Although Yellen didn’t call for more federal funding of education, the implication seemed to be there. It was an unusually pointed policy speech for someone from the Federal Reserve, whose officials usually limit themselves to bromides about the importance of human capital for economic growth when discussing education.
The speech, delivered at the Conference on Economic Opportunity & Inequality sponsored by the Federal Reserve Bank of Boston, named education as one of the four “building blocks of opportunity” that could help reduce inequality, with the other three being parents’ financial resources, starting a business, and inheritance.

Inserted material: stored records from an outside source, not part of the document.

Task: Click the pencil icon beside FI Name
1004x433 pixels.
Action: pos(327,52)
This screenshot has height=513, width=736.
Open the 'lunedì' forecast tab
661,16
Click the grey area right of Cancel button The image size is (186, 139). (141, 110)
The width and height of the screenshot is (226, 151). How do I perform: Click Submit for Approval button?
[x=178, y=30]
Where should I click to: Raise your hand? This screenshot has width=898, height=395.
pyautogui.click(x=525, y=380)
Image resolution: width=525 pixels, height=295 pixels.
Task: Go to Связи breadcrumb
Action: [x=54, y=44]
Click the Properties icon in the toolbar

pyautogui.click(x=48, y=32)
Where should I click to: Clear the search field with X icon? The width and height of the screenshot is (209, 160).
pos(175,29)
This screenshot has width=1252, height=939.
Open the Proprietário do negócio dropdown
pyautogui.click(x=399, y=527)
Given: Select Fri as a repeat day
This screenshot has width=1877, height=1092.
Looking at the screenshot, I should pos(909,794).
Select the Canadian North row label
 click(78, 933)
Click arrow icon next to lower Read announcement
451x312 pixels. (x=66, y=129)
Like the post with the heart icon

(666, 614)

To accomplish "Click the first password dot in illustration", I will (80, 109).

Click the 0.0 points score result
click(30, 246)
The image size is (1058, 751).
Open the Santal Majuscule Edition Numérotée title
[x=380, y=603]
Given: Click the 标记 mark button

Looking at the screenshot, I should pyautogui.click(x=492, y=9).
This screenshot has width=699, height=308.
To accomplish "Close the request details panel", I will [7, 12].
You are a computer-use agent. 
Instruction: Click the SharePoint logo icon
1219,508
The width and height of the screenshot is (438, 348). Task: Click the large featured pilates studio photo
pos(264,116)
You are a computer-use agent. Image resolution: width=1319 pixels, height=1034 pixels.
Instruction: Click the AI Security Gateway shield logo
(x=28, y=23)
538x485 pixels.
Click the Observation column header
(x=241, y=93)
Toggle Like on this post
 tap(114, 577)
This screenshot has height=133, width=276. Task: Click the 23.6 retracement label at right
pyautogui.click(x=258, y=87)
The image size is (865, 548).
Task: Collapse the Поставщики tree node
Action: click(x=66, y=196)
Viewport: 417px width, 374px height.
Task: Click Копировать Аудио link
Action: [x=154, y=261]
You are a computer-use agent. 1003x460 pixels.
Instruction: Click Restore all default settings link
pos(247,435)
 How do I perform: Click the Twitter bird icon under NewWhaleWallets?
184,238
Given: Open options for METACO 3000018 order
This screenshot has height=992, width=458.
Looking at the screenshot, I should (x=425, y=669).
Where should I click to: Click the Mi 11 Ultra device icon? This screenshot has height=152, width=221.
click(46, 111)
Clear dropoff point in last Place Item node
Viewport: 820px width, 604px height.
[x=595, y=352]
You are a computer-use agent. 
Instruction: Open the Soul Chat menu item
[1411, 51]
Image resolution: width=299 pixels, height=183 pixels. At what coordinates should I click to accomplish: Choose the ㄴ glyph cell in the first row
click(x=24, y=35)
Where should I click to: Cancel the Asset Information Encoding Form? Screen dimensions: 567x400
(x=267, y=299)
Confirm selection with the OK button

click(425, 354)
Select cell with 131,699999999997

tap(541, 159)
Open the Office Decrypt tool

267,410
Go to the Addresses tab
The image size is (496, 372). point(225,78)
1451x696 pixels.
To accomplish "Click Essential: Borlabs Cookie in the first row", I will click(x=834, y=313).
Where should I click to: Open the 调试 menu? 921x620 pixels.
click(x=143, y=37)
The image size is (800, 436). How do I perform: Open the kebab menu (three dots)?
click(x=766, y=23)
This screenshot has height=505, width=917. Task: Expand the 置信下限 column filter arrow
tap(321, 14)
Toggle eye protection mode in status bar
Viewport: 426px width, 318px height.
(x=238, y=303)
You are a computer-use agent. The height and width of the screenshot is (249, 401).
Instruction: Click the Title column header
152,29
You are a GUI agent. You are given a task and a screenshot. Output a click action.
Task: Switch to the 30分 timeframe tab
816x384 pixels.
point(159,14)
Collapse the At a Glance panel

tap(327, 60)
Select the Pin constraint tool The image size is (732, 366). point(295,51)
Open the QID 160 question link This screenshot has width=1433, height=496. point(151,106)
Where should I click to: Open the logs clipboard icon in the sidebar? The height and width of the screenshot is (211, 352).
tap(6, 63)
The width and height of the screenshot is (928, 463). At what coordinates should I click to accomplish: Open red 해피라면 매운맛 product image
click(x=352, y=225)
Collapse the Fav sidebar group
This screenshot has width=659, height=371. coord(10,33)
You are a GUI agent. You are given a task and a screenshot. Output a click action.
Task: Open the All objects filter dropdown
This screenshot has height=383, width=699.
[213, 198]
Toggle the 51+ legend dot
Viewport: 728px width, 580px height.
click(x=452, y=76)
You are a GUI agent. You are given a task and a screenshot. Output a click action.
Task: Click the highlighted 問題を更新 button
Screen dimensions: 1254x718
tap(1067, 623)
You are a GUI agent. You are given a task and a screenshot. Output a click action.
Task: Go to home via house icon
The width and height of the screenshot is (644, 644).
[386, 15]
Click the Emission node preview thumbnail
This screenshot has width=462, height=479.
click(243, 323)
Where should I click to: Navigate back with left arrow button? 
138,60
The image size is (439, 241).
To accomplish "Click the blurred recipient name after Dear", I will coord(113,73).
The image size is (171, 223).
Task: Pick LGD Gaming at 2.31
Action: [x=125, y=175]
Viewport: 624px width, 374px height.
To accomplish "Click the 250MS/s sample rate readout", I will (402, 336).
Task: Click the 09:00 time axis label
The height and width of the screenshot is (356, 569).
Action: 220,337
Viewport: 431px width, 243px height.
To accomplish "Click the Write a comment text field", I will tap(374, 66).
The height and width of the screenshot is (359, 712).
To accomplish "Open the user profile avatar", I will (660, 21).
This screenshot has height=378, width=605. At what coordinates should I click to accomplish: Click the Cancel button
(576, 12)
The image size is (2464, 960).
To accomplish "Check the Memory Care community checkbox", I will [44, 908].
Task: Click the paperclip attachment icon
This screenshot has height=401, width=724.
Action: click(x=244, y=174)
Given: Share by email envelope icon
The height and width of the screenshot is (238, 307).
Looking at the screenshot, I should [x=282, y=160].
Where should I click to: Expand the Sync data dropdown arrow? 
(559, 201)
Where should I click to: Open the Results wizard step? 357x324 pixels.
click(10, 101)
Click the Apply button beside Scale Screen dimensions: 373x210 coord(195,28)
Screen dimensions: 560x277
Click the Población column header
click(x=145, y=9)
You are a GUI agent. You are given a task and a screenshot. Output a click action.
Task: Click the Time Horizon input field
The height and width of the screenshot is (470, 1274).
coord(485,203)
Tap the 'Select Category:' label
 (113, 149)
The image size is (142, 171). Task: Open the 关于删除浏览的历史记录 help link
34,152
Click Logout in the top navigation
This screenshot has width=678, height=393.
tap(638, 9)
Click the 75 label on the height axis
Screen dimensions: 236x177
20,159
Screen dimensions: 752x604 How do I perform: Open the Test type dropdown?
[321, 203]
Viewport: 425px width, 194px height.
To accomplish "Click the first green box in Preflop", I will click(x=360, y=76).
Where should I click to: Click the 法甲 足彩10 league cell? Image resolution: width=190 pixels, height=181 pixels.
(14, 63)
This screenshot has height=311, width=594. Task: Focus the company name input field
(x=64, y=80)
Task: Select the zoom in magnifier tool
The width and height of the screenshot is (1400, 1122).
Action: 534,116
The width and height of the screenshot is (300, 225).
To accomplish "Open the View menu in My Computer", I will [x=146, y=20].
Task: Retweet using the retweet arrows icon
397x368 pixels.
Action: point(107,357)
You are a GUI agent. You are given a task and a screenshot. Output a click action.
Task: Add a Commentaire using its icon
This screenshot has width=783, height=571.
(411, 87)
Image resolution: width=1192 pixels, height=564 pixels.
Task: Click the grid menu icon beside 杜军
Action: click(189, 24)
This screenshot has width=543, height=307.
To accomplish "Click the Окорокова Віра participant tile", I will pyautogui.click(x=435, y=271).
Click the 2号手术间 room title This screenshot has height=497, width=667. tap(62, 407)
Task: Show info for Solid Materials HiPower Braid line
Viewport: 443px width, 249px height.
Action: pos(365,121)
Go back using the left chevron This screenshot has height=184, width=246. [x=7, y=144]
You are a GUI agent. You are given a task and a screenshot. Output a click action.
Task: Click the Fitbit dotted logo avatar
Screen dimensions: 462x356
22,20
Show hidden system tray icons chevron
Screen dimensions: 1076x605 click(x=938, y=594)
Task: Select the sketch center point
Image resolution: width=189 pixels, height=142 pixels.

“She’s right on” in pointing out school-finance inequity as a problem, says Sean Corcoran, a professor at New York University’s Steinhardt School of Culture, Education, & Human Development, who has studied the issue. Her point remains accurate, he says, even though there are a few states, such as New Jersey, where state funding formulas ensure higher per-pupil funding to districts with small property-tax bases and severe social problems.
Bruce Baker, a professor at the Rutgers Graduate School of Education who has collaborated with Corcoran on research, says that inequalities in spending have increased since 2007, when the deep recession of 2007-09 hit. “There’s been a substantial decline in state aid to schools for funding equity,” with “backsliding” even in states like New Jersey and Massachusetts that have done the most to help poor districts, Baker says. “That makes it particularly relevant to raise these issues here and now.”
The federal government provides about 10 percent of school funding in the U.S., which is less than in other advanced countries. “That’s one of the bigger issues,” says Corcoran. Even if inequities within a given state are reduced through new funding formulas, students in rich states will still have better funding than students in poor states, he says. On their own, he says, “States themselves can only do so much.”